Access the EOPF Zarr STAC API with Python

Introduction

In this section, we will dive into the programmatic access of EOPF Zarr Collections available in the EOPF Sentinel Zarr Sample Service STAC Catalog. We will introduce Python libraries that enable us to effectively access and search through STAC catalogs.

What we will learn

  • 🔍 How to programmatically browse through available collections available via the EOPF Zarr STAC Catalog
  • 📊 Understanding collection metadata in user-friendly terms
  • 🎯 Searching for specific data with help of the pystac and pystac-client libraries.

Prerequisites

For this tutorial, we will make use of the pystac and pystac_client Python libraries that facilitate the programmatic access and efficient search of a STAC Catalog.


Import libraries

import requests
from typing import List, Optional, cast
from pystac import Collection, MediaType
from pystac_client import Client, CollectionClient
from datetime import datetime

Helper functions

list_found_elements

As we are expecting to visualise several elements that will be stored in lists, we define a function that will allow us retrieve item id’s and collections id’s for further retrieval.

from pystac import Item

def list_found_elements(search_result):
    """
    Retrieve item IDs and collection IDs from search results.
    Uses pages_as_dicts() to handle pagination and cleans items 
    with missing href in assets (workaround for STAC API issues).
    """
    id_list = []
    coll_list = []
    
    for page_dict in search_result.pages_as_dicts():
        for feature in page_dict.get("features", []):
            # Clean assets with missing href before parsing
            if "assets" in feature:
                feature["assets"] = {
                    key: asset for key, asset in feature["assets"].items() if "href" in asset
                }
            
            # Now parse the cleaned item
            try:
                item = Item.from_dict(feature)
                id_list.append(item.id)
                coll_list.append(item.collection_id)
            except Exception as e:
                item_id = feature.get("id", "unknown")
                print(f"⚠️  Skipping item {item_id}: {e}")
                continue
    
    return id_list, coll_list

Establish a connection to the EOPF Zarr STAC Catalog

Our first step is to establish a connection to the EOPF Sentinel Zarr Sample Service STAC Catalog.

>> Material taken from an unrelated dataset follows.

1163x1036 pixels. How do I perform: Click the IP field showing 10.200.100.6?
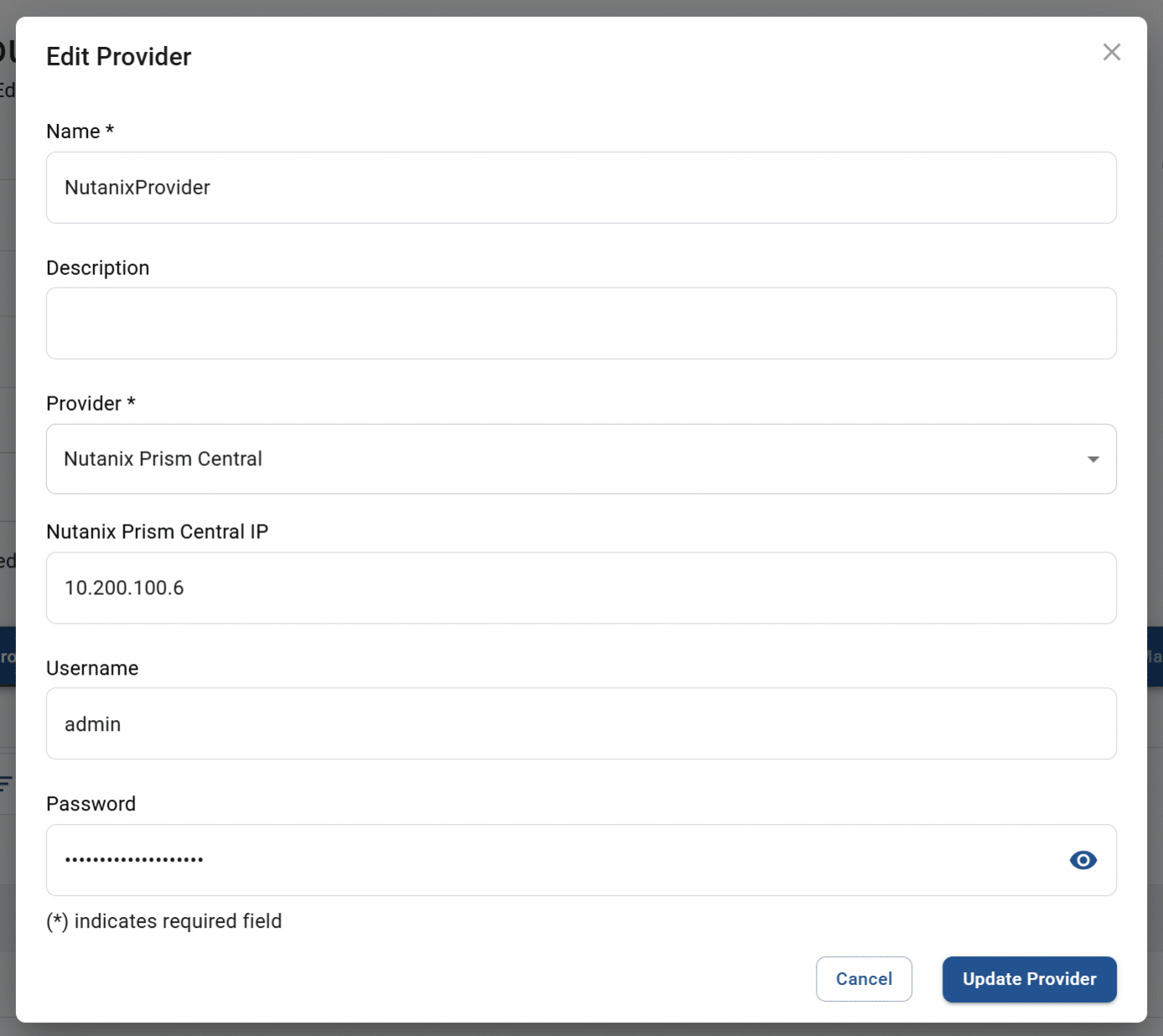tap(580, 588)
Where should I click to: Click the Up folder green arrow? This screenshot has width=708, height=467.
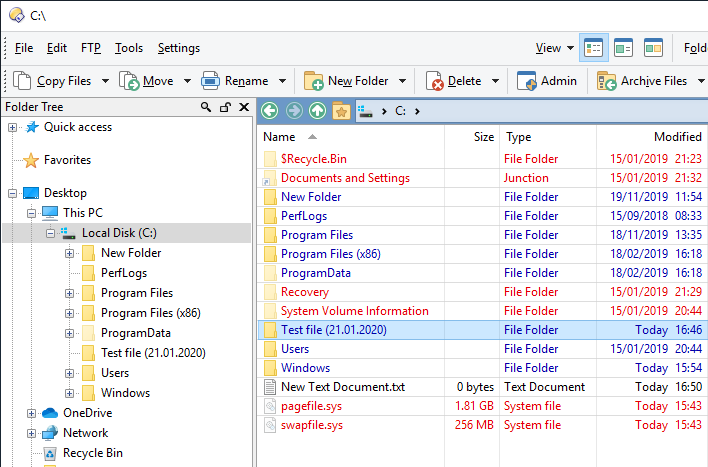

For this, you need the Catalog’s base URL, which you can find on the web interface under the API & URL tab. By clicking on 🔗Source, you will get the address of the STAC metadata file - which is available here.

EOPF API url for connection

Copy paste the URL: https://stac.core.eopf.eodc.eu/.

With the Client.open() function, we can create the access to the starting point of the Catalog by providing the specific url. If the connection was successful, you will see the description of the STAC catalog and additional information.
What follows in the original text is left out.